3. Brad hugged Jennifer, but he was thinking of Angelina, and Jennifer was thinking of the pool boy. (Omniscient. We go into the thoughts of more than one character.)
Glimmering at the far end of the third-person narrative POV spectrum is perilous, intoxicating omniscience. Why don’t more writers use it? As Richard Russo points out in his essay, “In Defense of Omniscience,” the omniscient point of view is “a mature writer’s technique.” It takes guts to play God. And yet, the omniscient point of view is enormously fluid and rewarding. “No other point of view gives a writer such easy, natural access to the things that need to be revealed,” writes Russo. Omniscience offers access to the thoughts of more than one character, and the freedom to transcend time and space.
“The omniscient third person narrator is what I think of as a Russian third, the Anna-Karenina-third where it moves from person to person within a room during the course of a single conversation,” the novelist Ann Patchett said in an interview about writing her novel Bel Canto. ”It’s what makes the book seem fuller. It is more ambitious.”
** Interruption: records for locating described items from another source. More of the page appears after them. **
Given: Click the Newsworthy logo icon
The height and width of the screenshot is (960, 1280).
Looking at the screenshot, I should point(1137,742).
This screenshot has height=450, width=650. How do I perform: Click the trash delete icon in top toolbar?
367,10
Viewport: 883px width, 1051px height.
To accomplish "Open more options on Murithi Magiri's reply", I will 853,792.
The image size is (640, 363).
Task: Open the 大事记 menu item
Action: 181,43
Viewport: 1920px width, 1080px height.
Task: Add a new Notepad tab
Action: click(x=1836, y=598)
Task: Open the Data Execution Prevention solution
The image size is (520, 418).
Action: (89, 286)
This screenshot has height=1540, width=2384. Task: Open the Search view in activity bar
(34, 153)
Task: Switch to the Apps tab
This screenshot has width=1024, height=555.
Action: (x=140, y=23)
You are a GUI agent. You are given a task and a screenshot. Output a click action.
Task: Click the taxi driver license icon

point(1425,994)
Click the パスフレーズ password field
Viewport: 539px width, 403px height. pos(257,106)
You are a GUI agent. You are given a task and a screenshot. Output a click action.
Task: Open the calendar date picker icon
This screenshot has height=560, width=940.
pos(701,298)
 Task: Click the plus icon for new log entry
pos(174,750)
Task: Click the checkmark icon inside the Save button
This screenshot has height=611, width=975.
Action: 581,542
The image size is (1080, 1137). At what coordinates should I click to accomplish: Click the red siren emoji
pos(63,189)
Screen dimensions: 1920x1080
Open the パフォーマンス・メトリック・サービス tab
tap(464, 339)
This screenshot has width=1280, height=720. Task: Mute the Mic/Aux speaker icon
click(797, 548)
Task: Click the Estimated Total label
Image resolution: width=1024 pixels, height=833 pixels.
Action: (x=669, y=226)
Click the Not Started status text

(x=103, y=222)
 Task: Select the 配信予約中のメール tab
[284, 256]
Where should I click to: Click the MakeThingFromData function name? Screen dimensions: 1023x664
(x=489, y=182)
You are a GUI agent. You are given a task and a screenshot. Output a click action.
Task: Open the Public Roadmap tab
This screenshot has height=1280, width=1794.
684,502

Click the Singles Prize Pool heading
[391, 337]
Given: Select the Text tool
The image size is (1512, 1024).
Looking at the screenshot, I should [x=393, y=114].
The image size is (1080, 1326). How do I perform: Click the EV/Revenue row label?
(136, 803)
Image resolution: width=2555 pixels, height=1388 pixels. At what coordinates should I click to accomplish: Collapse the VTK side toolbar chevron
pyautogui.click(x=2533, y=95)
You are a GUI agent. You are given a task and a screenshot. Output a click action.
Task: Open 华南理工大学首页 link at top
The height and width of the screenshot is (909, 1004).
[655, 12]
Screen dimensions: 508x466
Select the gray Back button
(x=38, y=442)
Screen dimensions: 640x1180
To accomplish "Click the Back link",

The omniscient third-person narrator, as a storyteller, can judge, quip, predict, warn, weep, draw conclusions (Jane Austen’s Sense and Sensibility), knit the seams of a ragged historical tale (Ragtime by Doctorow), head hop among characters (Ann Patchett’s Bel Canto), go through walls and into graves (William Kennedy’s Ironweed), tell secrets (Elizabeth Strout’s fabulous Amy and Isabelle) and increase tension (Tolstoy's Anna Karenina). The narrator may remain prominent (Richard Russo’s Empire Falls), cop an attitude, bristle with authority, or recede. That’s right: recede. “Once you establish a more distanced narrative voice in your fiction,” notes Debra Spark, “you can abandon that voice, and let the story play out dramatically.”
Two important points: The narrator is not (necessarily) the author. The narrator is not (necessarily) the protagonist.
Writers, Don’t Squander the Third-Person Omniscient POV
In many contemporary works, the third-person limited narrative remains stunted, “a virtual stand-in for the first person,” as Spark writes in her essay “Stand Back.” In effect, by never expanding from limited third-person to full-blown omniscient point of view, a writer may miss the scintillating experience of discovering and unleashing a narrator who might well provide a wider, deeper story.